A new action plan released by the Food and Drug Administration (FDA) to increase the participation of women, minorities, and the elderly in research trials was welcomed today by four leading health organizations as taking an important step toward closing the health care disparities gap.  The groups called on the agency to implement the plan swiftly.

The American Heart Association, National Women’s Health Network, Society for Women’s Health Research, and WomenHeart: The National Coalition for Women with Heart Disease said the “FDA Action Plan to Enhance the Collection and Availability of Demographic Subgroup Data” will not only help boost representation of these population groups in clinical trials, but also will lead to more analyses on how medical drugs and devices affect women and men differently.

The groups particularly applaud the FDA for finalizing its guidance on the evaluation of sex-specific data in medical device studies and for establishing a steering committee and website to oversee and track progress on implementing the action plan. The groups, however, urged the FDA to do even more.  

The FDA’s Action Plan was required by the Food and Drug Administration Safety and Innovation Act (FDASIA), signed into law in July 2012.  The act directed the FDA to review medical product applications to determine the extent to which data on how new drugs and devices affect certain subpopulations is being collected, evaluated and released publicly.

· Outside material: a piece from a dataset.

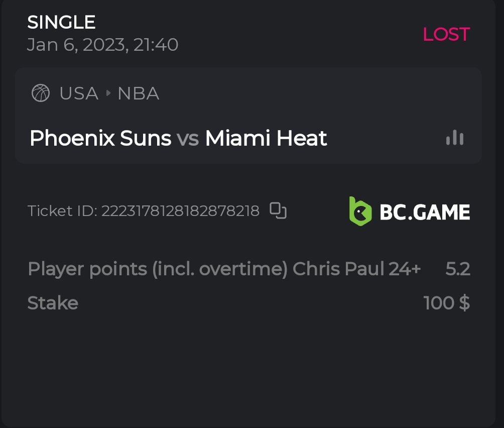Click the Jan 6, 2023 date text

pos(102,45)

By taking the actions outlined in the plan, the FDA will emphasize the need to look for sex, race, ethnicity and age-based differences through medical research, allow subgroup-specific data to be more widely available for use in medical practice, and improve the participation of women and minorities in research trials.

“Guaranteeing greater diversity in research trials will help ensure that patients and their health care professionals have the most up-to-date information needed to make the best decisions about care and treatment,” said the four organizations. “By carrying out the actions recommended by the FDA plan, we can advance our nation’s efforts to achieve the high quality health care that women and minorities want and deserve.”

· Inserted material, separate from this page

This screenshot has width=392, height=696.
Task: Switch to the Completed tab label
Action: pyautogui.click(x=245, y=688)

While the organizations applauded the FDA’s work to address the many issues they highlighted in testimony before the agency earlier this year, they called on the FDA to:

  • Establish and clearly spell out for application sponsors the consequences of not collecting or analyzing subgroup data;
  • Take action to address concerns related to the under-inclusion of women, minorities and the elderly in early phase trials; and
  • More aggressively move forward with additional, standardized subgroup information in the labeling of medical products.

“Gender, race and age play a decisive role in how heart disease, stroke and other forms of cardiovascular disease affect us. Yet, these key populations are often left out of the research necessary to better understand the diverse impact of these diseases,” said Nancy Brown, CEO of the American Heart Association. “That’s why the FDA must not allow this new plan to just gather dust on a shelf. It’s critical that these actions be carried out rapidly and aggressively, and we look forward to working with the FDA to implement this plan.” 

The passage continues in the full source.